Operational challenges such as this are not being escalated to the Local Safeguarding Children Partnership, the report said.
Inspectors found social work assessments are completed swiftly, however “do not always involve all the relevant agencies”.
In cases of domestic abuse, the police “do not always capture the voice of the child well enough”, said the report.
West Midlands Police were criticised for focusing “more on compliance with process and crime recording” while understanding of safeguarding risks by operational leaders in health is “inconsistent”.
Multi-agency audits reviewed by the inspectors found “too much focus on process rather than the child and a lack of reflection and analysis and the prevalence of over-optimism”.

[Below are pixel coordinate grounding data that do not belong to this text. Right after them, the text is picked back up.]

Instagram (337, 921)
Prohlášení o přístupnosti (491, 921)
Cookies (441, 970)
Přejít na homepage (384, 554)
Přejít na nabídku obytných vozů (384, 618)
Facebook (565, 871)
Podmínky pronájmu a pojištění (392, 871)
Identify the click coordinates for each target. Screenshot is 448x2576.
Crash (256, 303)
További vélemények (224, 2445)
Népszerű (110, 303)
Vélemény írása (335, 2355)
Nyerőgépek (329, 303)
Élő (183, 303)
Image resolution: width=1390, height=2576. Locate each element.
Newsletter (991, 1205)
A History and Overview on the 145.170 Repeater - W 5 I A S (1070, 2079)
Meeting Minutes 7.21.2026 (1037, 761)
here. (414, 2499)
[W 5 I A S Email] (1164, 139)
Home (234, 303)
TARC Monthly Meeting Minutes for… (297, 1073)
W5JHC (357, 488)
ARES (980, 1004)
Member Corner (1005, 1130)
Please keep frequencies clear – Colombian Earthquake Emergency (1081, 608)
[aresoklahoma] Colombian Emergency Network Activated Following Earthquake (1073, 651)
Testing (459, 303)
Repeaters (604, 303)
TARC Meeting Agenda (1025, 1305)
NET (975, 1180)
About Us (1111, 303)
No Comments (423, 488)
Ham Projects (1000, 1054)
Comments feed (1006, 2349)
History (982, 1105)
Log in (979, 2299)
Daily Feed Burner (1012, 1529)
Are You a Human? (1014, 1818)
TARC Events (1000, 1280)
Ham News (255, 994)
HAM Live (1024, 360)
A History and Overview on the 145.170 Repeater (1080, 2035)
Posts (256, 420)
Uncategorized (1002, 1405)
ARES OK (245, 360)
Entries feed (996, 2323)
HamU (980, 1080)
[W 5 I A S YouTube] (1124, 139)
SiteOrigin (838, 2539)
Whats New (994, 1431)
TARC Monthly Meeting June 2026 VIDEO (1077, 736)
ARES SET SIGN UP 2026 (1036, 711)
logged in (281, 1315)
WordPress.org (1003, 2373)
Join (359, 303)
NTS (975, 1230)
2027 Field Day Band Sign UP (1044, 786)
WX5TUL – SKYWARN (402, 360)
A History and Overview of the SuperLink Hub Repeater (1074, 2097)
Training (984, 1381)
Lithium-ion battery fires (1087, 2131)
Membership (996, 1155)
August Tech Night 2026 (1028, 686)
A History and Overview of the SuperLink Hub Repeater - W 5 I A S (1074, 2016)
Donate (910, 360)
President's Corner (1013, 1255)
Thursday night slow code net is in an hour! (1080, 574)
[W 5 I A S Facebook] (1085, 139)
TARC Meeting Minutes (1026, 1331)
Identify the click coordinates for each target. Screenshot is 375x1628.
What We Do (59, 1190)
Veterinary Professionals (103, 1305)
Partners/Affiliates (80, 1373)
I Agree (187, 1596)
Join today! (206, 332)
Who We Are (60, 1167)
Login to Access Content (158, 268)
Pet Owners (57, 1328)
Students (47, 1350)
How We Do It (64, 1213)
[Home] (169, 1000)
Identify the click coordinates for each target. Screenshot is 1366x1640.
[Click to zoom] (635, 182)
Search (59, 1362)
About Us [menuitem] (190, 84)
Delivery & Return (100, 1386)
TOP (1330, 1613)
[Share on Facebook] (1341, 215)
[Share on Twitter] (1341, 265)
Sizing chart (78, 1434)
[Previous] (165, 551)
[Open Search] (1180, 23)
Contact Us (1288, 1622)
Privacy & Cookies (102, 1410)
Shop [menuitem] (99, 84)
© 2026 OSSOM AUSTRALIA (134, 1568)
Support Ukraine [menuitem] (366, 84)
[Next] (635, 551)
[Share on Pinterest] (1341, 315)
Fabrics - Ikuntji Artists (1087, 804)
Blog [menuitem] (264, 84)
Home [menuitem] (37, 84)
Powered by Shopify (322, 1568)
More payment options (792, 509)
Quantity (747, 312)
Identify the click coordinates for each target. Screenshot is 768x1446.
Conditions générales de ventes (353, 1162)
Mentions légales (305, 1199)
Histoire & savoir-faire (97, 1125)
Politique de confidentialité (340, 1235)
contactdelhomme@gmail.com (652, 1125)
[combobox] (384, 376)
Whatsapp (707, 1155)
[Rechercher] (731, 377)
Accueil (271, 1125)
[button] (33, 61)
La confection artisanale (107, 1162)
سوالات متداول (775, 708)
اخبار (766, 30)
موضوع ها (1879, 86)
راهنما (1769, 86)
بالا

Areas for improvement identified by the inspection include:
- Timeliness and quality of initial decision-making in the MASH
- Communication between health agencies in the MASH
- Attendance by all agencies at child protection meetings
- Recording of children’s voices
- Sharing learning from significant incidents with the wider partnership workforce.
In December, Arthur’s stepmother Emma Tustin was jailed for his murder and his father for manslaughter. Both were given life sentences.
Heartbreaking video footage from shortly before his death played in court showed the frail boy struggling to put bedding away in the living room of his home where he was forced to sleep.
In a joint statement following publication of the Solihull inspection, minister for children and families Will Quince, minister for Care Gillian Keegan and minister for safeguarding Rachel Maclean said: “Arthur's death was horrific and deeply disturbing. The two individuals responsible are in prison – but we must do everything we can to prevent any more cases like this.
“His death serves as a daily reminder of the urgent need for all the agencies tasked with protecting vulnerable children to work together. That’s why we commissioned this joint inspection of services in Solihull, which has identified two clear areas where priority action is needed.
“Each agency – police, health and children’s services – has an equal duty in this work and we are writing to all three to make clear our expectation that they participate fully in producing and delivering on a written statement of action.”
The joint inspection was carried out by Ofsted, the Care Quality Commission, HM Inspectorate of Constabulary, Fire & Rescue Services and HM Inspection of Probabtion.
A national review into the murder of Arthur and 16-month-old Star Hobson in Bradford is due to report in May.